不眠症
不眠とは、寝付かれない、または熟睡できないために身体的な不調を訴えるものです。
西洋医学では、入眠障害、中途覚睡、早朝覚睡などに分類されます。
漢方では、実証と虚証に区分して考えます。
例えば実証では、イライラが強く眼や顔が赤いタイプや飲食過多で痰が多いタイプ、ストレスを受けやすく精神的な要因で悪化するタイプなどです。また虚証では、動悸やめまい、耳鳴りがあり早く目が覚めるタイプ、考え事をして目覚めやすいタイプ、驚きやすく寝汗を各タイプなどがあり、それぞれに対応する処方を使います。
会社を経営するF氏は様々なストレスで生じた強度の不眠症を訴えていました。医師からの睡眠剤も増え、このままでは身体に悪く、副作用も心配され、漢方相談にいらっしゃいました。
F氏のように眠りたいのに眠れないとか、眠りが浅い、寝つきが悪い、夢が多いなどの苦痛を訴える人が増えています。

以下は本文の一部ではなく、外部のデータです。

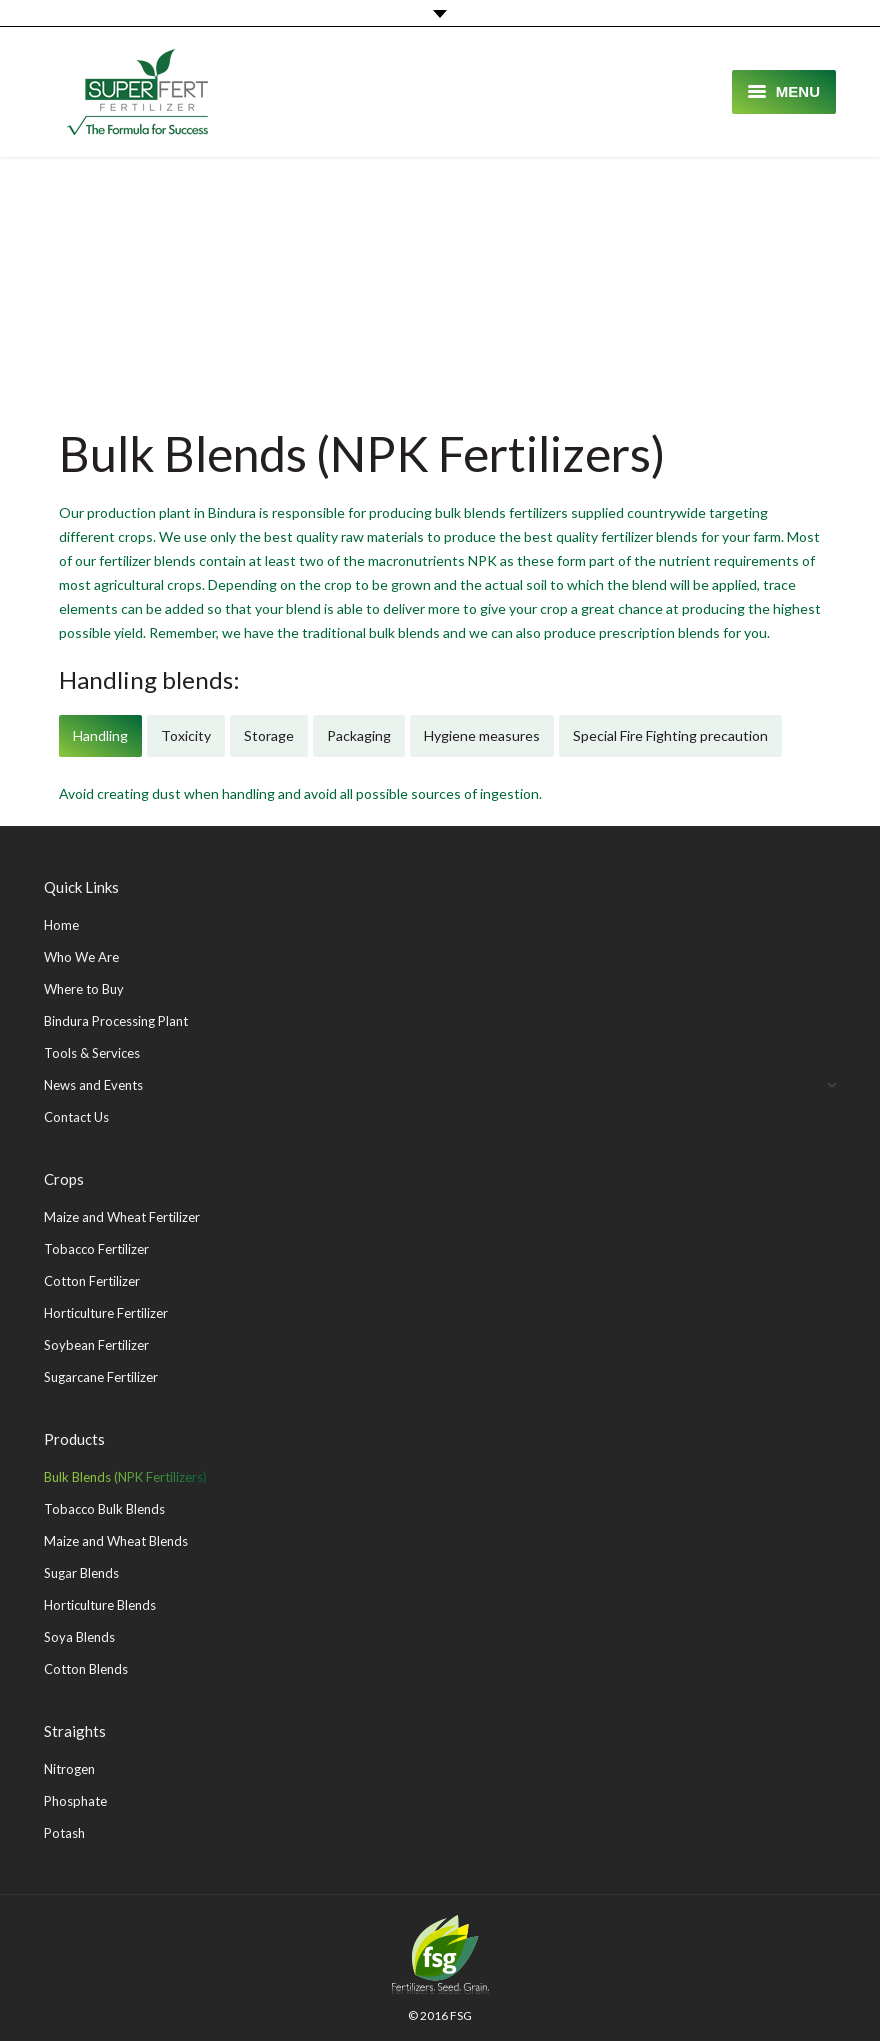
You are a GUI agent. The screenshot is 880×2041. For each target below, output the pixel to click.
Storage (269, 735)
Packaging (359, 735)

漢方では不眠を「不得眠」と書き、その原因は『心』と関わっていると考えます。ここで言う『心』とは、西洋医学での心臓の働きに加え、思考、精神作用の中枢とされ「心は神の宿るところ」とみなされています。つまり精神活動を安定させるためには『心』を養う栄養物である「血」や、体液、気が充実していなければならないと考えます。何らかの原因で心の血が消耗すると、血液循環が悪くなり、動悸や寝つき不良、夜中に目が覚めるなどの不眠症状が現れます。また長期間に渡り不眠が続くと、のぼせやほてり、一晩中悶々とするなどの症状が強くなります。更に気の不足(気虚、陽虚)が加わると、心の働きが弱まり、不安感、気になって寝付けない、怖い夢を見る、すぐ動悸がする、疲れやすくなる等の症状も現れます。いずれも体内の血・体液・気不足によって起こると考えられます。
F氏の場合には酸棗仁湯などの漢方薬で自然のリズムを取り戻すことができました。
また最近ではロシアに自生するシベリア人参には安神(精神安定)作用があるといわれ、ストレス社会に最適の生薬と評判です。